Eyelesbarrow, on 13 December 2011 - 10:26 AM, said:
Right now, I have the bones of the plot and the characters. I need to do an outline. I know what an outline is, but I'm stuck in the middle of it. I still don't know what the details are - should I force it or just go ahead? Write X number of words every night and tinker with that as I go along? I'm hoping for tips, basically.

This is hard for me because at work, I know exactly what goes on with what I write. I got all the facts, there are no unknowns. But this, this is a different animal from daily news reporting altogether.

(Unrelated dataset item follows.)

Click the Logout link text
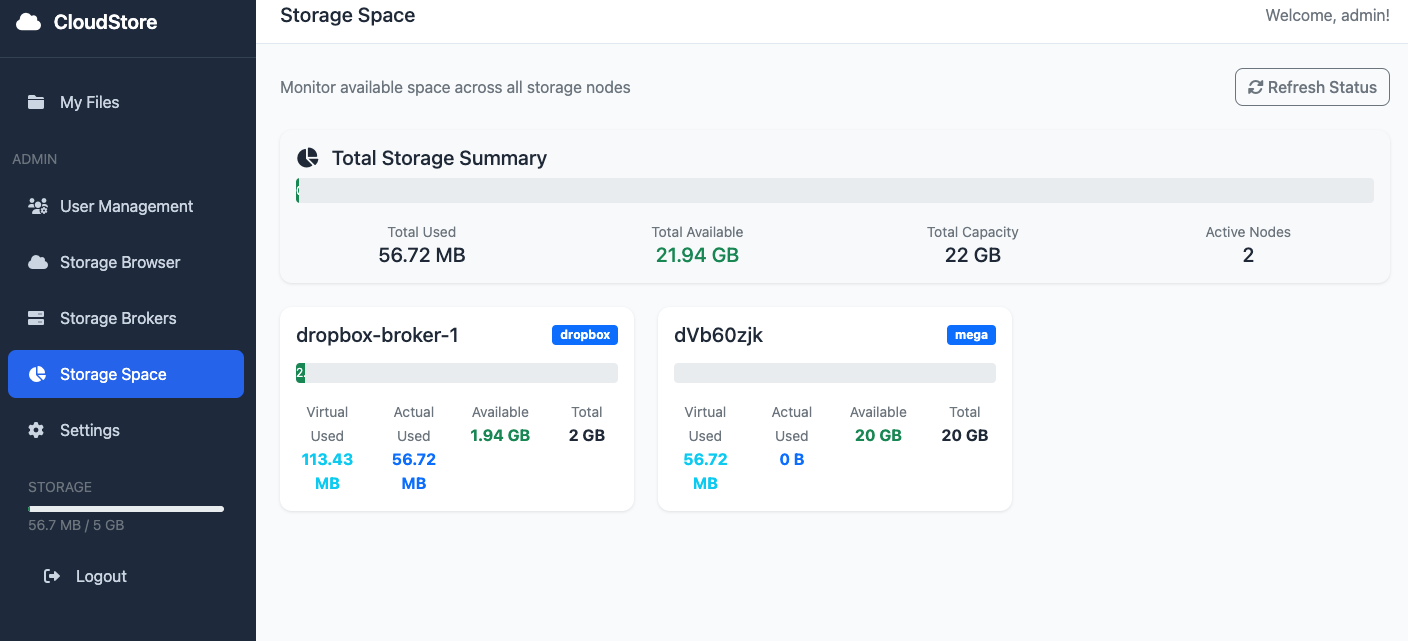Image resolution: width=1408 pixels, height=641 pixels. click(101, 576)
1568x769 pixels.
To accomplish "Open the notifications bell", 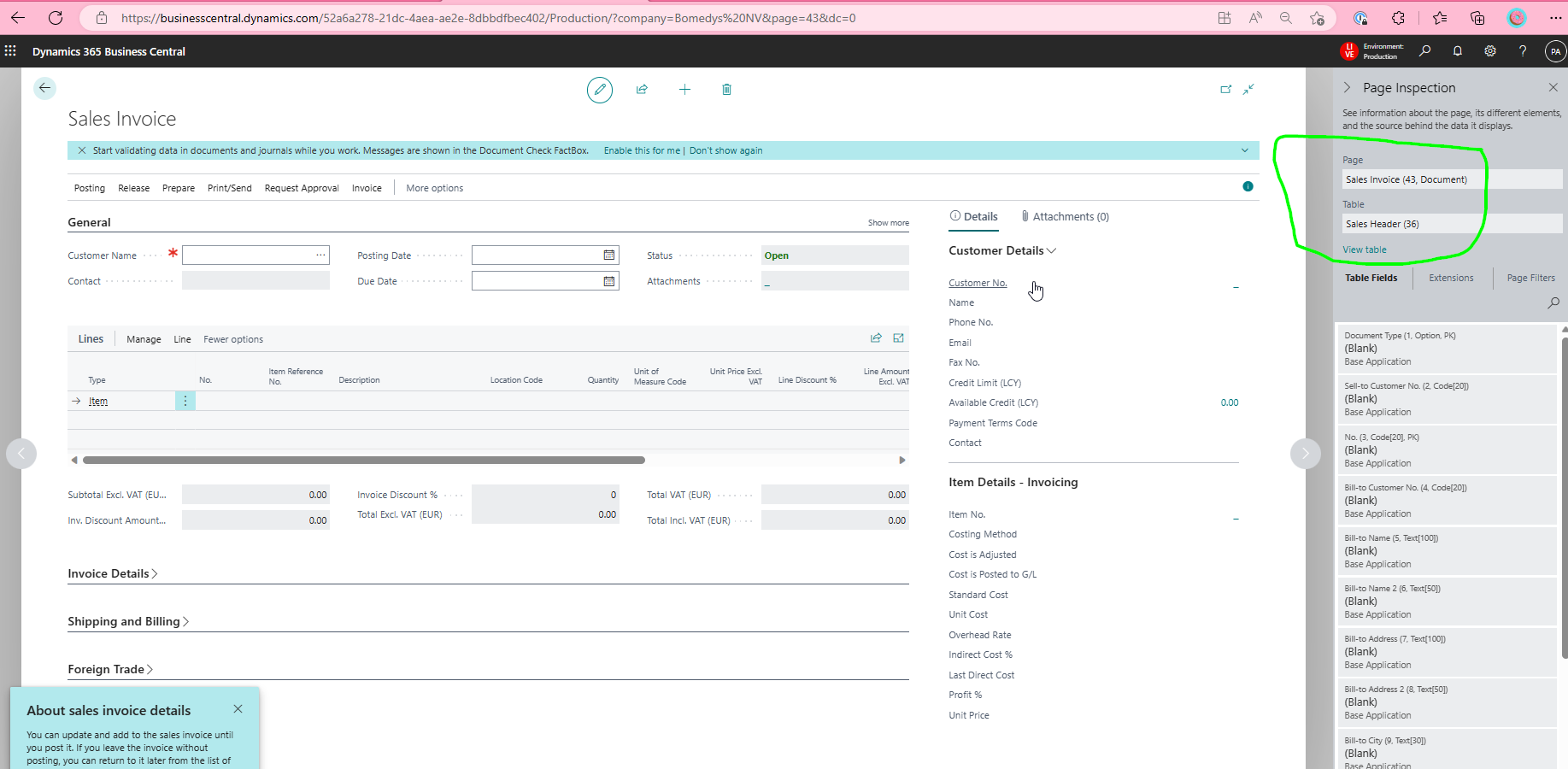I will (1457, 51).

If you do make an outline - and they aren't compulsory - the most important thing to do is to understand where you can and must deviate from it. My current WIP first draft has an outline, and I followed it reasonably closely for the first 15,000 words, but I'm starting to deviate now and I know the ending is not going to match what I originally put down,
because my original plan wasn't working.
Your outline is a rough road map, A to B to C to Z, but you have to let the characters drive. If they want to go off down the wiggly path to look at an interesting cliff, let them. You might end up going back and deleting that in the second draft because it's completely irrelevant to the plot, but chances are that in the wiggling, you'll have learnt something new about the characters that becomes relevant. Or it could be that the alternative route is a much better route to Z than what you'd originally envisaged.
If you find yourself forcing a story to stick to its outline, chances are the outline is wrong, not the story. Just write as much as you can, using the outline as guidelines rather than rules, and see how it develops.

I know of one murder mystery author who doesn't always even work out "whodunnit" before she gets towards the end of a book!